--- WHAT THE TASK ASKS ---
Restate word for word the lines of the records below, starting at the line that contains "The width and height of the screenshot is (1280, 588)." and ending at the line that contains "Task: Click the Speichern button", with both of those lines included and nothing else.

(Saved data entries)
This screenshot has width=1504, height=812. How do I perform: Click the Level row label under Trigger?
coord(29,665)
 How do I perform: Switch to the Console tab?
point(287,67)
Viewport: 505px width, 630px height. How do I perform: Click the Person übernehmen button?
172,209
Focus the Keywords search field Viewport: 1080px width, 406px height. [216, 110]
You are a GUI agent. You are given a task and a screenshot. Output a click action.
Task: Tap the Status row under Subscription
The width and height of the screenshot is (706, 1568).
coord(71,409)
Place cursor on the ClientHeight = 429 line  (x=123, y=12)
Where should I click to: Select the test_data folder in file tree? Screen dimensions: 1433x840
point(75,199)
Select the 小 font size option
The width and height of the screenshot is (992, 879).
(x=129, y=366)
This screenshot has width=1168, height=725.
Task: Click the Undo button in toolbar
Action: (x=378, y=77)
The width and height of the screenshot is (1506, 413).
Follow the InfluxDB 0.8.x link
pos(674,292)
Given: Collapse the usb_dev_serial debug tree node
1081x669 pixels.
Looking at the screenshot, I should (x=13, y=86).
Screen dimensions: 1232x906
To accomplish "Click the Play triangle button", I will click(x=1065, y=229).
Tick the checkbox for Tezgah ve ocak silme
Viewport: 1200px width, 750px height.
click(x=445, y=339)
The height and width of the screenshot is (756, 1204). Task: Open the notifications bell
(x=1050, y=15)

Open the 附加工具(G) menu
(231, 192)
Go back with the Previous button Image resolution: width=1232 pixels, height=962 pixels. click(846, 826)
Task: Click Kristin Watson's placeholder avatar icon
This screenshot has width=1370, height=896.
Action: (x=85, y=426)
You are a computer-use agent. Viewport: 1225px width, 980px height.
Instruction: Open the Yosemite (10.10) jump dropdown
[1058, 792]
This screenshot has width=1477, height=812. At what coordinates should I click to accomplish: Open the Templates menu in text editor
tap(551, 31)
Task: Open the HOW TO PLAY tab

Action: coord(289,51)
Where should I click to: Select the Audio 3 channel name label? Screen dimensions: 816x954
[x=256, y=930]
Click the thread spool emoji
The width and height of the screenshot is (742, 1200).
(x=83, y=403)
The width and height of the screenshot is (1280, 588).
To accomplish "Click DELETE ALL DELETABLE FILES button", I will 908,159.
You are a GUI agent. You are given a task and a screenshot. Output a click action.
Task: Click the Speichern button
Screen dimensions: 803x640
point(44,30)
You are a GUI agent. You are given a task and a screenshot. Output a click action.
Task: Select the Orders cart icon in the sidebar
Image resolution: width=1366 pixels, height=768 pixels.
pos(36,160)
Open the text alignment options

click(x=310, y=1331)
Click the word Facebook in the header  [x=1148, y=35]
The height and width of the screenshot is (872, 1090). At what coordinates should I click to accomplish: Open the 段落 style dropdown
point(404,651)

--- ANSWER SPACE ---
The width and height of the screenshot is (1280, 588).
To accomplish "Click DELETE ALL DELETABLE FILES button", I will 908,159.
You are a GUI agent. You are given a task and a screenshot. Output a click action.
Task: Click the Speichern button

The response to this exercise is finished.